February 2021 maintenance: All ACCRE systems are back online
Update, 2/12: We have finished all the work in scope for the planned 3-day downtime and restored the network storage service. All our production and ACCREx systems are back online. New hardware for /scratch
has been installed and full network redundancy between the rooms in the data center has been reestablished.
We did not shutdown Slurm, so all jobs submitted prior to the downtime were preserved in the queue which has resumed scheduling.
DORS users: you may need to reload your network mappings or reboot your device to reconnect to the storage system.
In order to avoid having two general downtimes in quick succession, ACCRE started both the GPFS fix as well as the planned maintenance items at noon on Wednesday, Feb 10th.
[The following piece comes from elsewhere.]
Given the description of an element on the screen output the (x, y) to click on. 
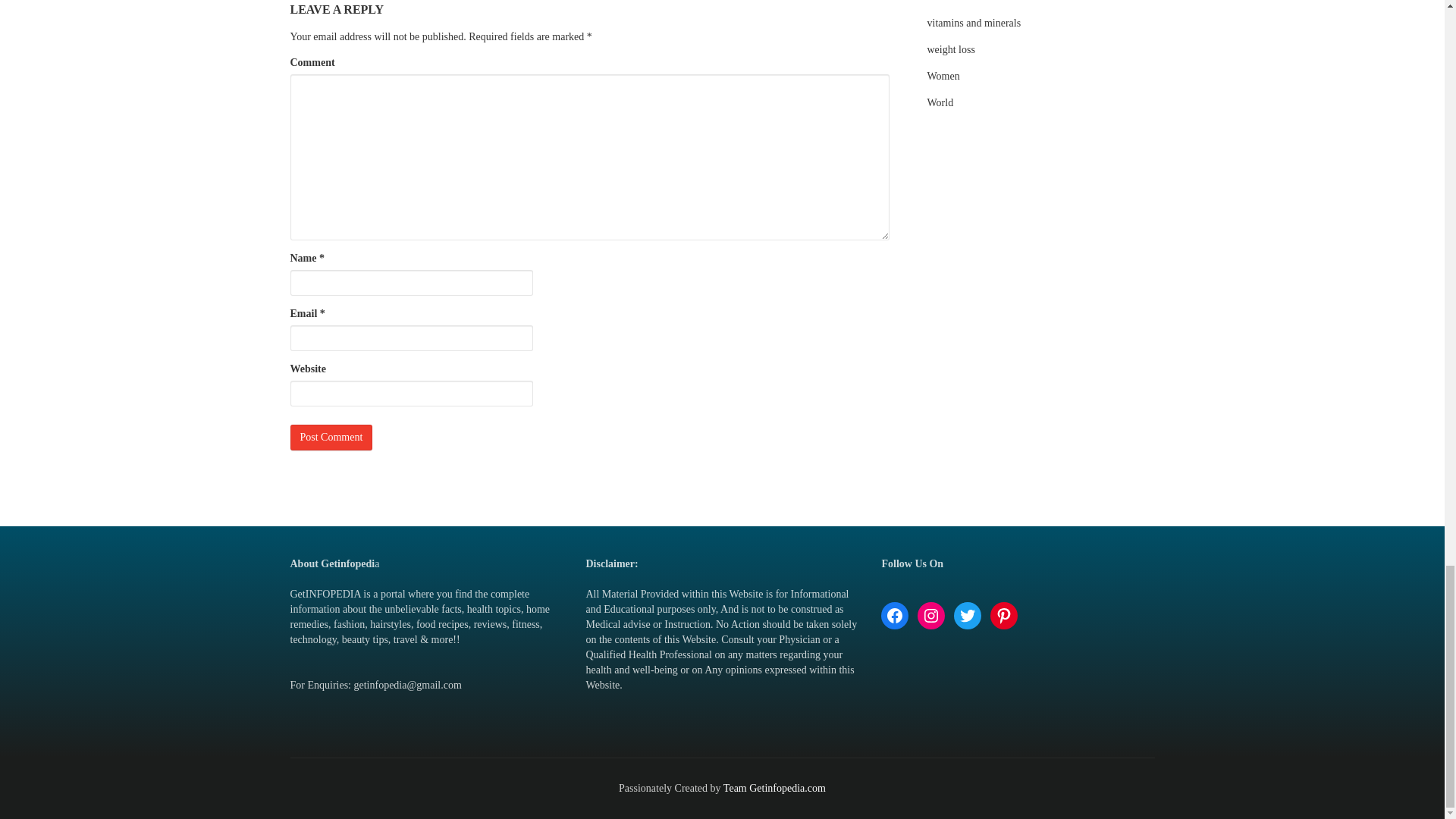
Post Comment (330, 437)
Post Comment (330, 437)
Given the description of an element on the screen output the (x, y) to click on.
In weighing the options given, this is the quickest path to resolving system issues. Since Monday, we have seen the storage problems begin to affect other critical systems resulting in a steady degradation of compute capacity and user experience.
This will impact all gateways, storage systems, and compute. The four main work items in scope are:
- Hardware updates for
/scratch
storage - Finish repairing the intra-datacenter connection that failed in September
- Update servers to CentOS 7.9 and build new Lmod
- Fix this week’s degradation to cluster performance related to the networked storage services (aka DORS)
Please plan accordingly and contact us via our helpdesk if you need any assistance. Additional reminders will be sent out prior to the downtime.
Updated to reflect rescheduling. Last update February 12.